Protein is actually a word used to describe a collection of various amino acids that work together to enhance your body’s health and wellness. Protein makes muscles stronger and fingernails less brittle. A filet of mullet provides you with nearly 50% of the protein you need in a day and that in itself sounds pretty darn good. But you need to keep in mind that not all protein figures you see on a nutrition label are created equal. And the protein that makes up that filet of mullet stands head and shoulders above many other offerings. Mullet scores 148 on the amino acid test of protein quality where a score of 100 is considered complete. This means that eating mullet not only provides you with nearly half the protein you need in a day, but that the protein it delivers features significant amounts of all the amino acids that make up protein, including arginine, tyrosine and tryptophan. Add mullet to your diet on a regular basis and you will actually improve the quality and efficiency of every single cell on your body. Makes you think twice about tossing mullet so cavalierly, doesn’t it? Provided, that is, that you ever thought even once about tossing mullet.

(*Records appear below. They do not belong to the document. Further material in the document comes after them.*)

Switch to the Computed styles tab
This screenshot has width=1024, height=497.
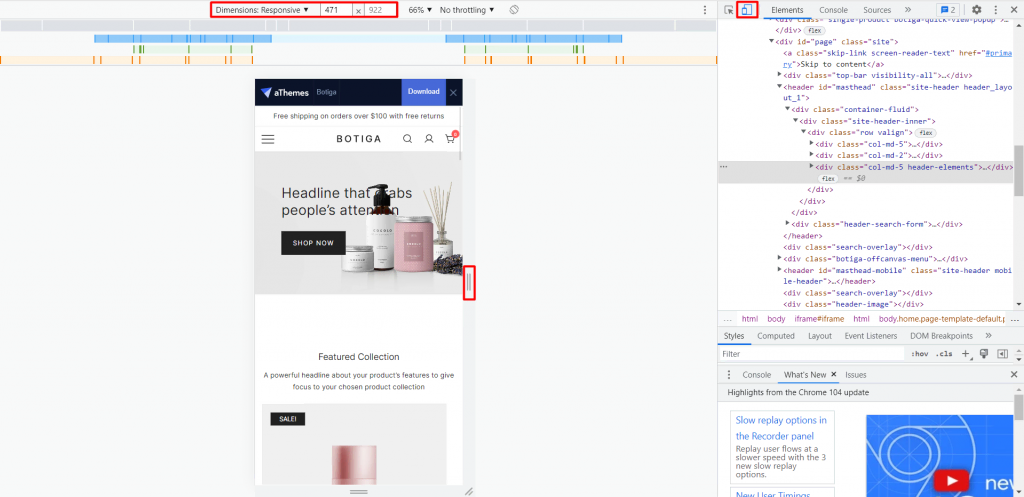pyautogui.click(x=776, y=336)
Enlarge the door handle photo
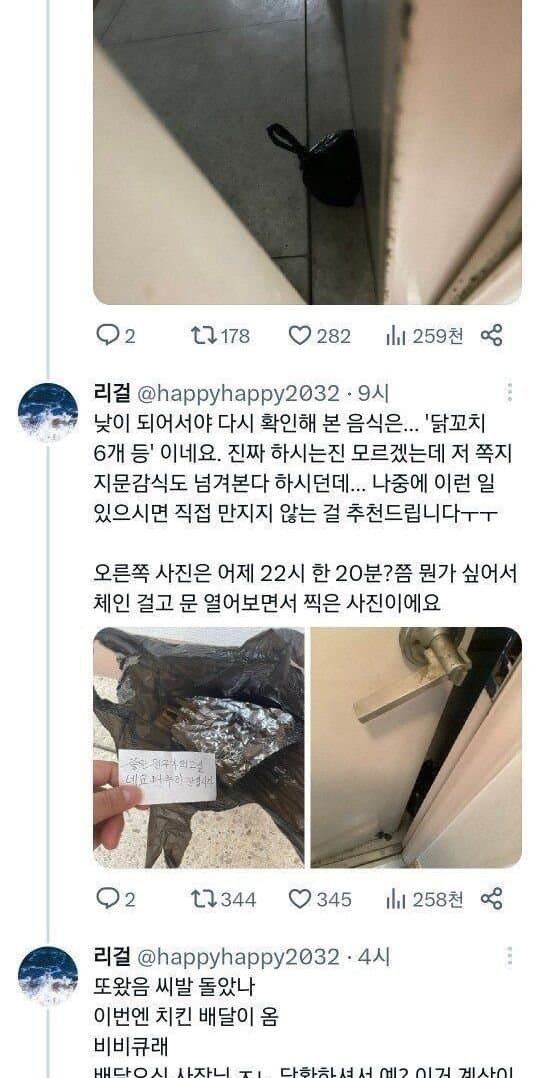Screen dimensions: 539x1078 pyautogui.click(x=416, y=747)
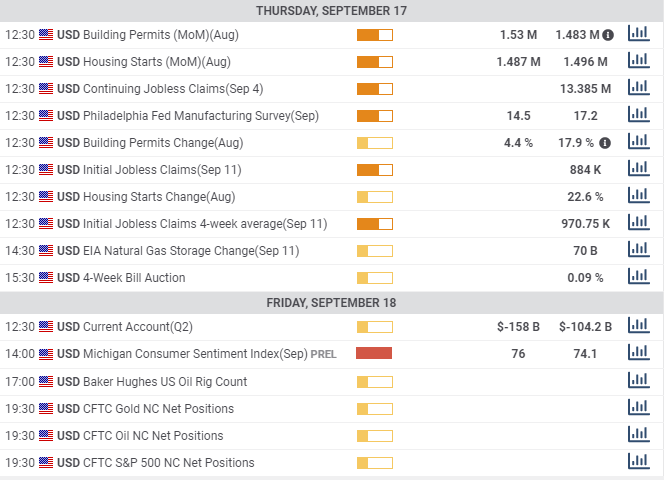Viewport: 666px width, 480px height.
Task: Open chart icon for Initial Jobless Claims(Sep 11)
Action: click(x=639, y=169)
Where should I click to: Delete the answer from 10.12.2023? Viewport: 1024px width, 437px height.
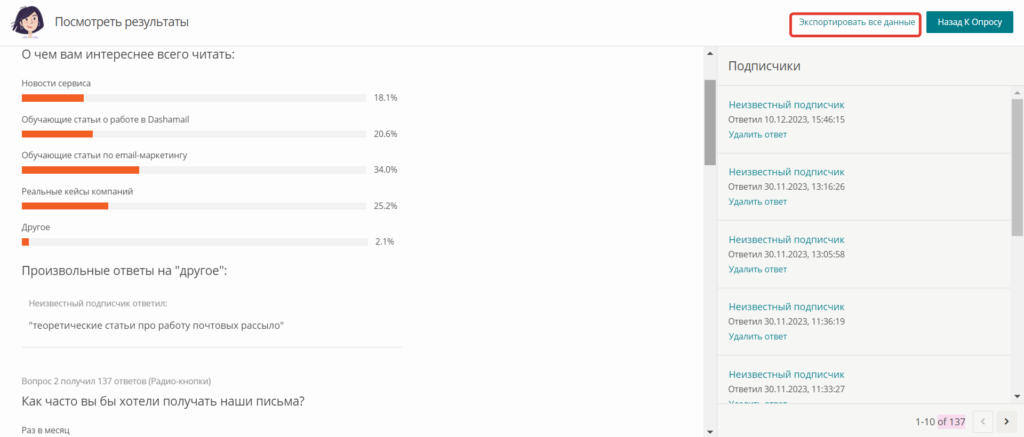click(758, 135)
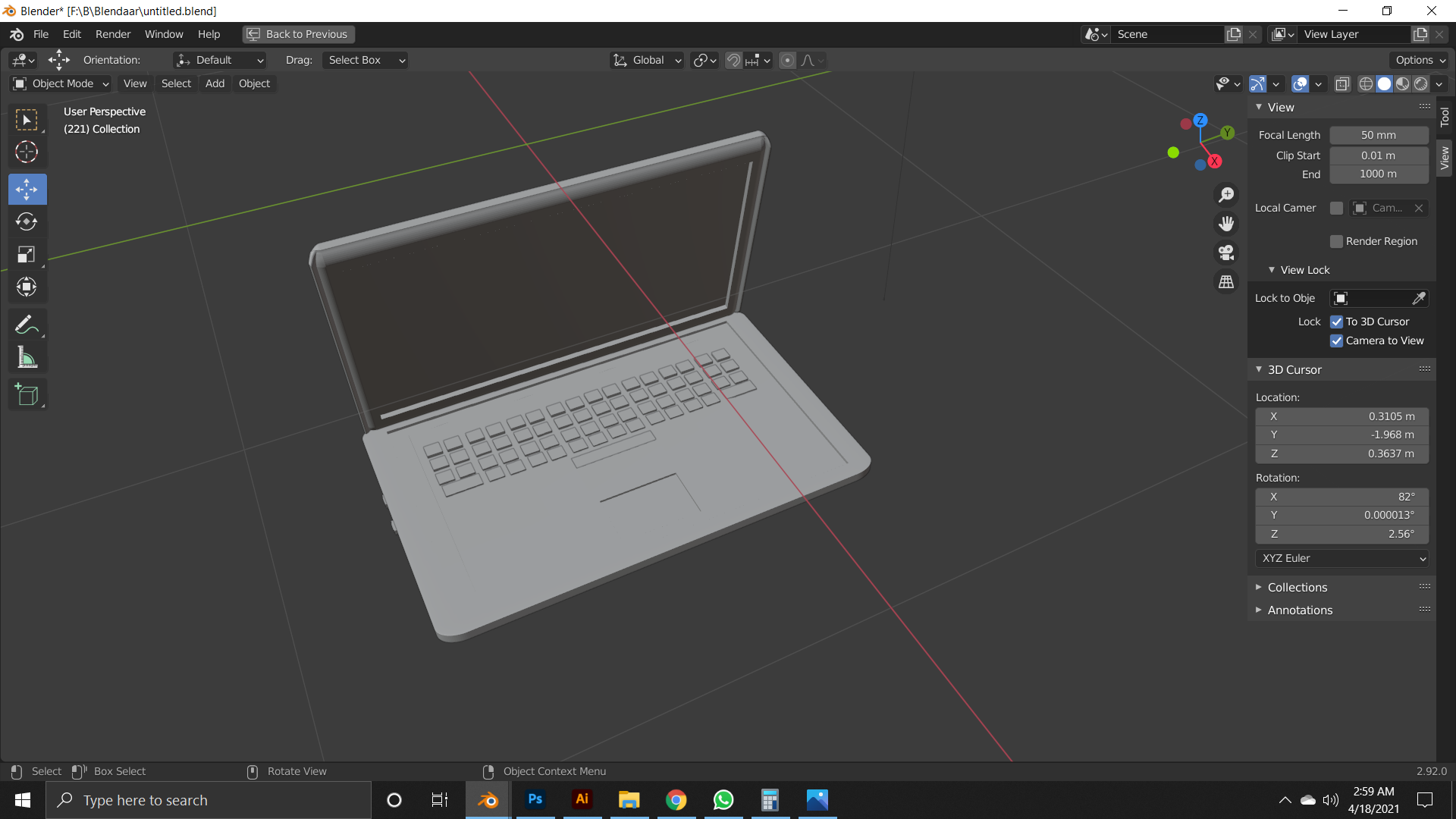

You catch a mullet, filet the sucker and cook it over a dry heat and by the time you are done you have ingested nearly two-thirds of the selenium you are recommended to get in a day. You may not be familiar with selenium as it not one of the glamour minerals you should get like iron or potassium. That does not mean it you should let it get away. Studies have linked low levels of selenium to increased risk of rheumatoid arthritis. Selenium may also carry the formidable antioxidant power of reducing levels of bad cholesterol in the body which in turn lessens the risk of developing coronary disease.
Eat a mullet and you just may be able to remember that a mullet has never, ever, for anyone anywhere been a flattering hairstyle. Vitamin B6 may have the power to improve memory; at least there does appear to be evidence that reduced levels of vitamin B6 may be more prevalent among the elderly who exhibit memory loss than among those who retain strong memories. And, really, why not choose to add to your diet a food that helps you remember why you never want to get a mullet haircut?